The Editor of the Aviation Law Section’s Newsletter for the Association of Trial Lawyers of America wrote concerning our Public Apology article:
Paul Hedlund and Ronald L. M. Goldman have contributed one of the more interesting articles we have published this year, addressing something beyond monetary compensation: Contrition. I cannot name a client who has lost a loved one in a crash whose number one priority within litigation is NOT the defendant publicly accepting responsibility. Paul and Ron have given us an interesting article exploring this subject.
On January 8, 2003, Air Midwest Flight 5481 crashed near Charlotte, North Carolina, killing all aboard. As in most commercial airlines cases, the individual families resolved their respective claims confidentially, and quietly moved on without further public comment until May 6, 2005 when, as a term of the settlement in Shepherd v. Air Midwest, et al., the president of Air Midwest publicly apologized to the families involved in that crash.
In most aviation disasters, the surviving families experience the five stages of grief at varying rates. After the first stage – denial, the next stage, anger, usually follows. All surviving family members want implementation of corrective action so that no other family will have to experience a similar loss in the future.
Some surviving family members want revenge. Most at least want a full investigation, some a private audience, and a very, very few demand full accountability through either a public apology or trial. For some families this need for public acceptance of responsibility by trial or public statement rises to a level of determination above all else.

◆ Brief A
Output the passage on public apology word for word, starting with "In most aviation" and going on through "in the future.".

◆ Data records
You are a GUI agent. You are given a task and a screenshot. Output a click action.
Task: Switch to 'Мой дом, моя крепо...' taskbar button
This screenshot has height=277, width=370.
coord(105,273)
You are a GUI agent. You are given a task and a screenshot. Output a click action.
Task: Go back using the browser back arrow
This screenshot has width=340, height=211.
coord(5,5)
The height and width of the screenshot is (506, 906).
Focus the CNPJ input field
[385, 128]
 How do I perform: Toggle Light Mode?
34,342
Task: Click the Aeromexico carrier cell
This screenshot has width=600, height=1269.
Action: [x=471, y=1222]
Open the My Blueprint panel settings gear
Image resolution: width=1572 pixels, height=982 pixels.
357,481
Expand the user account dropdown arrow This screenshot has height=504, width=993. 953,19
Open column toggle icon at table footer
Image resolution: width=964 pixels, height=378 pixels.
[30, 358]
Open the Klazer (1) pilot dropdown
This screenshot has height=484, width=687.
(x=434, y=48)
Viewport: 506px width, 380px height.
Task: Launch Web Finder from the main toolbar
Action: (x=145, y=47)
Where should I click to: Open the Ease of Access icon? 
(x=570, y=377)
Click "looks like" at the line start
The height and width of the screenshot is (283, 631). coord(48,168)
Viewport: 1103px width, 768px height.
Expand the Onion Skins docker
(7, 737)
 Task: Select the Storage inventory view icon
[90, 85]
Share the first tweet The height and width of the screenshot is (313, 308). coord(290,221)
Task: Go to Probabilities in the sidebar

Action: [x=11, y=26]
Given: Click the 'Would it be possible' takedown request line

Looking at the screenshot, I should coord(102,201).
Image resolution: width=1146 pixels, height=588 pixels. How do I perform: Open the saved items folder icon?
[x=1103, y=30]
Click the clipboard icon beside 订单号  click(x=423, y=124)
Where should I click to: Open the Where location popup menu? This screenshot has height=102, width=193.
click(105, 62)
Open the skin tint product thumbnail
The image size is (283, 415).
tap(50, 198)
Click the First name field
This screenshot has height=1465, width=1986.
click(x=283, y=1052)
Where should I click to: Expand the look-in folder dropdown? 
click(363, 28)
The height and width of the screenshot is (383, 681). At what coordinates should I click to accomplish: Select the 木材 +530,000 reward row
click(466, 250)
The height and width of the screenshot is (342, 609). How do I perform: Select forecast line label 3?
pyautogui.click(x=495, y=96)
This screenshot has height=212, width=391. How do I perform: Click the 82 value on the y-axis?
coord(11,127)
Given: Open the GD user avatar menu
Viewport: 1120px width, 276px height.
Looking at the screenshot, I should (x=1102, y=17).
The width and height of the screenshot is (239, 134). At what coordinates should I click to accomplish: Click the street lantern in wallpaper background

◆ Brief B
Return the lines of the records unchanged, starting with the line with "the line start" and going on through the line with "Click the clipboard", both ends included.

◆ Worked answer A
In most aviation disasters, the surviving families experience the five stages of grief at varying rates. After the first stage – denial, the next stage, anger, usually follows. All surviving family members want implementation of corrective action so that no other family will have to experience a similar loss in the future.

◆ Worked answer B
Click "looks like" at the line start
The height and width of the screenshot is (283, 631). coord(48,168)
Viewport: 1103px width, 768px height.
Expand the Onion Skins docker
(7, 737)
 Task: Select the Storage inventory view icon
[90, 85]
Share the first tweet The height and width of the screenshot is (313, 308). coord(290,221)
Task: Go to Probabilities in the sidebar

Action: [x=11, y=26]
Given: Click the 'Would it be possible' takedown request line

Looking at the screenshot, I should coord(102,201).
Image resolution: width=1146 pixels, height=588 pixels. How do I perform: Open the saved items folder icon?
[x=1103, y=30]
Click the clipboard icon beside 订单号  click(x=423, y=124)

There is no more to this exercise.